[Click-target records]
★ ★ ★ ★ ★

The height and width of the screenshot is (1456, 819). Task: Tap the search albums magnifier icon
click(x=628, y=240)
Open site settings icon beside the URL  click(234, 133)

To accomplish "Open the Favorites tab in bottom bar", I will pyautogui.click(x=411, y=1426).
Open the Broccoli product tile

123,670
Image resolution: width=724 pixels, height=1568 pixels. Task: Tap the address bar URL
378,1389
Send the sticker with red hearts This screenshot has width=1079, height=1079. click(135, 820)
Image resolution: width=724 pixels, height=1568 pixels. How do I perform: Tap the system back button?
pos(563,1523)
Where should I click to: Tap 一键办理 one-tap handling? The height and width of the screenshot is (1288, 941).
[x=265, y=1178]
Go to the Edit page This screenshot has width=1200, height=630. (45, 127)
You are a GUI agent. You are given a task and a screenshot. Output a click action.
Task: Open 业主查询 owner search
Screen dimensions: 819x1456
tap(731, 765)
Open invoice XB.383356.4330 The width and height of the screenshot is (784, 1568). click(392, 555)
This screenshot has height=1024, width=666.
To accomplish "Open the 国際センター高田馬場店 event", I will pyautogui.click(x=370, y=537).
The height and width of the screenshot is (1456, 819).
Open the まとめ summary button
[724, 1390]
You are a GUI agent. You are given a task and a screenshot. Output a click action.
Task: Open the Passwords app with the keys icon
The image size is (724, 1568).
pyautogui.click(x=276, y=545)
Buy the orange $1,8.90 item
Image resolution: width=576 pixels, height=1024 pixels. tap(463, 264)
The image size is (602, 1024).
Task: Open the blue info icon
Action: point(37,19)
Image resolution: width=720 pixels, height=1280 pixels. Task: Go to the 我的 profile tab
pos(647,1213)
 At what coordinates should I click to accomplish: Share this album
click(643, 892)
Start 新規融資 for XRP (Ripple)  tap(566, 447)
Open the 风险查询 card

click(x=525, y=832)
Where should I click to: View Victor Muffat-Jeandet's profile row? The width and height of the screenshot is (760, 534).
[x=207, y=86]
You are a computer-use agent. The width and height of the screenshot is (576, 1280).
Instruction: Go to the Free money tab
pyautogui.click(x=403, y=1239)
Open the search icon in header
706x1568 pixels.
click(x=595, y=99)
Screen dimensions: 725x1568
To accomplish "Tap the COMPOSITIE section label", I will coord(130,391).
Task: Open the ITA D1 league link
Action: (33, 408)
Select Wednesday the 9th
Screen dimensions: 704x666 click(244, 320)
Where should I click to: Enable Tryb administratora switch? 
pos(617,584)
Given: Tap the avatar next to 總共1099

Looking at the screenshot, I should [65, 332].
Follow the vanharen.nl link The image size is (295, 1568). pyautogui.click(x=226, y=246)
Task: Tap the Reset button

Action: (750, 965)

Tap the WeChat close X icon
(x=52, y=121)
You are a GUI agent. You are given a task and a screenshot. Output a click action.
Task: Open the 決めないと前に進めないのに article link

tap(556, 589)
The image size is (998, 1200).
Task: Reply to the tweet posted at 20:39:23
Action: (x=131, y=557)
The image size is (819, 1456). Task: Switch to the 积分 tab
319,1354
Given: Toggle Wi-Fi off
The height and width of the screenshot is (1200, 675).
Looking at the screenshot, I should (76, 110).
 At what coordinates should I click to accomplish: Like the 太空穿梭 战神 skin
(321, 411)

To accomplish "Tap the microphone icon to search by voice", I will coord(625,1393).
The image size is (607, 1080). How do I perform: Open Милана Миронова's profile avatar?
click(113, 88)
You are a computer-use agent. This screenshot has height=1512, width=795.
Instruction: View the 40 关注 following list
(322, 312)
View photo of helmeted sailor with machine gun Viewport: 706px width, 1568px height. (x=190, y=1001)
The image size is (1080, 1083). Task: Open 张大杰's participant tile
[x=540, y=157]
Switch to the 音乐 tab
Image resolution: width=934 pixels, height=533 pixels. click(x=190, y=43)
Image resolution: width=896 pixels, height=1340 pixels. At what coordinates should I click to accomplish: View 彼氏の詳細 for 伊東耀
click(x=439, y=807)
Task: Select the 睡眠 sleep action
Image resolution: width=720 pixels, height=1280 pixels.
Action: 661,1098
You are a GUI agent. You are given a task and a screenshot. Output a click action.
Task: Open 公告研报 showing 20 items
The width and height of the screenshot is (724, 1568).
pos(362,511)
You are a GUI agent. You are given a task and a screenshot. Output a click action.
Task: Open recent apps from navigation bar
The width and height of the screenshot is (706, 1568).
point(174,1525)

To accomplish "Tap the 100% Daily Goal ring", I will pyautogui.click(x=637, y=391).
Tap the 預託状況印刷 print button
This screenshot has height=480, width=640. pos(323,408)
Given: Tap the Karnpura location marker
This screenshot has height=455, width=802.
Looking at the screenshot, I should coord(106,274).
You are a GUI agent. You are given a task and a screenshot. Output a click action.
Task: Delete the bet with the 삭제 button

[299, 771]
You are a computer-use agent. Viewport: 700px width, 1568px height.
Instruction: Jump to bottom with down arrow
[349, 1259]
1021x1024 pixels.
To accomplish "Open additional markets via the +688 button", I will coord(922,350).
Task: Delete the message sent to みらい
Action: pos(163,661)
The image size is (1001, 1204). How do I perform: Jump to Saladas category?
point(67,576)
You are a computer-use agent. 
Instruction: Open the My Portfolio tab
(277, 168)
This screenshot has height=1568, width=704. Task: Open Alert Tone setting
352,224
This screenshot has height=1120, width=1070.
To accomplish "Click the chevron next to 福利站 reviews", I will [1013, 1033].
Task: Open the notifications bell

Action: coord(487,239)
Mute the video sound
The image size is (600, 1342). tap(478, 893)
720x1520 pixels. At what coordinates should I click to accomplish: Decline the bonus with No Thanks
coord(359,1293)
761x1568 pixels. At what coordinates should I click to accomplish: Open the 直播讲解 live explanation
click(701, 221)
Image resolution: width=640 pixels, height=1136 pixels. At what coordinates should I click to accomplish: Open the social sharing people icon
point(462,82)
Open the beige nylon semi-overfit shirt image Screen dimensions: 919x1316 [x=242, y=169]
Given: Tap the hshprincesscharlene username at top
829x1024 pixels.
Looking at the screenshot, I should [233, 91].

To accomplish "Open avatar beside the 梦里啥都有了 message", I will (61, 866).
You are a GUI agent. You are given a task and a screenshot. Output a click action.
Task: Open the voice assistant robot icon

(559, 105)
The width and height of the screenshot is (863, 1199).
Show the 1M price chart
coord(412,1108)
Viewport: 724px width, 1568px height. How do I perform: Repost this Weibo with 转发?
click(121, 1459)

★ ★ ★ ★ ★

Rewrite all of the records, substituting "interface agent" for every occurrence of "GUI agent". Leave everything else unchanged.

Task solution:
The height and width of the screenshot is (1456, 819). Task: Tap the search albums magnifier icon
click(x=628, y=240)
Open site settings icon beside the URL  click(234, 133)

To accomplish "Open the Favorites tab in bottom bar", I will pyautogui.click(x=411, y=1426).
Open the Broccoli product tile

123,670
Image resolution: width=724 pixels, height=1568 pixels. Task: Tap the address bar URL
378,1389
Send the sticker with red hearts This screenshot has width=1079, height=1079. click(135, 820)
Image resolution: width=724 pixels, height=1568 pixels. How do I perform: Tap the system back button?
pos(563,1523)
Where should I click to: Tap 一键办理 one-tap handling? The height and width of the screenshot is (1288, 941).
[x=265, y=1178]
Go to the Edit page This screenshot has width=1200, height=630. (45, 127)
You are a interface agent. You are given a task and a screenshot. Output a click action.
Task: Open 业主查询 owner search
Screen dimensions: 819x1456
tap(731, 765)
Open invoice XB.383356.4330 The width and height of the screenshot is (784, 1568). click(392, 555)
This screenshot has height=1024, width=666.
To accomplish "Open the 国際センター高田馬場店 event", I will pyautogui.click(x=370, y=537).
The height and width of the screenshot is (1456, 819).
Open the まとめ summary button
[724, 1390]
You are a interface agent. You are given a task and a screenshot. Output a click action.
Task: Open the Passwords app with the keys icon
The image size is (724, 1568).
pyautogui.click(x=276, y=545)
Buy the orange $1,8.90 item
Image resolution: width=576 pixels, height=1024 pixels. tap(463, 264)
The image size is (602, 1024).
Task: Open the blue info icon
Action: point(37,19)
Image resolution: width=720 pixels, height=1280 pixels. Task: Go to the 我的 profile tab
pos(647,1213)
 At what coordinates should I click to accomplish: Share this album
click(643, 892)
Start 新規融資 for XRP (Ripple)  tap(566, 447)
Open the 风险查询 card

click(x=525, y=832)
Where should I click to: View Victor Muffat-Jeandet's profile row? The width and height of the screenshot is (760, 534).
[x=207, y=86]
You are a computer-use agent. The width and height of the screenshot is (576, 1280).
Instruction: Go to the Free money tab
pyautogui.click(x=403, y=1239)
Open the search icon in header
706x1568 pixels.
click(x=595, y=99)
Screen dimensions: 725x1568
To accomplish "Tap the COMPOSITIE section label", I will coord(130,391).
Task: Open the ITA D1 league link
Action: (33, 408)
Select Wednesday the 9th
Screen dimensions: 704x666 click(244, 320)
Where should I click to: Enable Tryb administratora switch? 
pos(617,584)
Given: Tap the avatar next to 總共1099

Looking at the screenshot, I should [65, 332].
Follow the vanharen.nl link The image size is (295, 1568). pyautogui.click(x=226, y=246)
Task: Tap the Reset button

Action: (750, 965)

Tap the WeChat close X icon
(x=52, y=121)
You are a interface agent. You are given a task and a screenshot. Output a click action.
Task: Open the 決めないと前に進めないのに article link

tap(556, 589)
The image size is (998, 1200).
Task: Reply to the tweet posted at 20:39:23
Action: (x=131, y=557)
The image size is (819, 1456). Task: Switch to the 积分 tab
319,1354
Given: Toggle Wi-Fi off
The height and width of the screenshot is (1200, 675).
Looking at the screenshot, I should (76, 110).
 At what coordinates should I click to accomplish: Like the 太空穿梭 战神 skin
(321, 411)

To accomplish "Tap the microphone icon to search by voice", I will coord(625,1393).
The image size is (607, 1080). How do I perform: Open Милана Миронова's profile avatar?
click(113, 88)
You are a computer-use agent. This screenshot has height=1512, width=795.
Instruction: View the 40 关注 following list
(322, 312)
View photo of helmeted sailor with machine gun Viewport: 706px width, 1568px height. (x=190, y=1001)
The image size is (1080, 1083). Task: Open 张大杰's participant tile
[x=540, y=157]
Switch to the 音乐 tab
Image resolution: width=934 pixels, height=533 pixels. click(x=190, y=43)
Image resolution: width=896 pixels, height=1340 pixels. At what coordinates should I click to accomplish: View 彼氏の詳細 for 伊東耀
click(x=439, y=807)
Task: Select the 睡眠 sleep action
Image resolution: width=720 pixels, height=1280 pixels.
Action: 661,1098
You are a interface agent. You are given a task and a screenshot. Output a click action.
Task: Open 公告研报 showing 20 items
The width and height of the screenshot is (724, 1568).
pos(362,511)
You are a interface agent. You are given a task and a screenshot. Output a click action.
Task: Open recent apps from navigation bar
The width and height of the screenshot is (706, 1568).
point(174,1525)

To accomplish "Tap the 100% Daily Goal ring", I will pyautogui.click(x=637, y=391).
Tap the 預託状況印刷 print button
This screenshot has height=480, width=640. pos(323,408)
Given: Tap the Karnpura location marker
This screenshot has height=455, width=802.
Looking at the screenshot, I should coord(106,274).
You are a interface agent. You are given a task and a screenshot. Output a click action.
Task: Delete the bet with the 삭제 button

[299, 771]
You are a computer-use agent. Viewport: 700px width, 1568px height.
Instruction: Jump to bottom with down arrow
[349, 1259]
1021x1024 pixels.
To accomplish "Open additional markets via the +688 button", I will coord(922,350).
Task: Delete the message sent to みらい
Action: pos(163,661)
The image size is (1001, 1204). How do I perform: Jump to Saladas category?
point(67,576)
You are a computer-use agent. 
Instruction: Open the My Portfolio tab
(277, 168)
This screenshot has height=1568, width=704. Task: Open Alert Tone setting
352,224
This screenshot has height=1120, width=1070.
To accomplish "Click the chevron next to 福利站 reviews", I will [1013, 1033].
Task: Open the notifications bell

Action: coord(487,239)
Mute the video sound
The image size is (600, 1342). tap(478, 893)
720x1520 pixels. At what coordinates should I click to accomplish: Decline the bonus with No Thanks
coord(359,1293)
761x1568 pixels. At what coordinates should I click to accomplish: Open the 直播讲解 live explanation
click(701, 221)
Image resolution: width=640 pixels, height=1136 pixels. At what coordinates should I click to accomplish: Open the social sharing people icon
point(462,82)
Open the beige nylon semi-overfit shirt image Screen dimensions: 919x1316 [x=242, y=169]
Given: Tap the hshprincesscharlene username at top
829x1024 pixels.
Looking at the screenshot, I should [233, 91].

To accomplish "Open avatar beside the 梦里啥都有了 message", I will (61, 866).
You are a interface agent. You are given a task and a screenshot. Output a click action.
Task: Open the voice assistant robot icon

(559, 105)
The width and height of the screenshot is (863, 1199).
Show the 1M price chart
coord(412,1108)
Viewport: 724px width, 1568px height. How do I perform: Repost this Weibo with 转发?
click(121, 1459)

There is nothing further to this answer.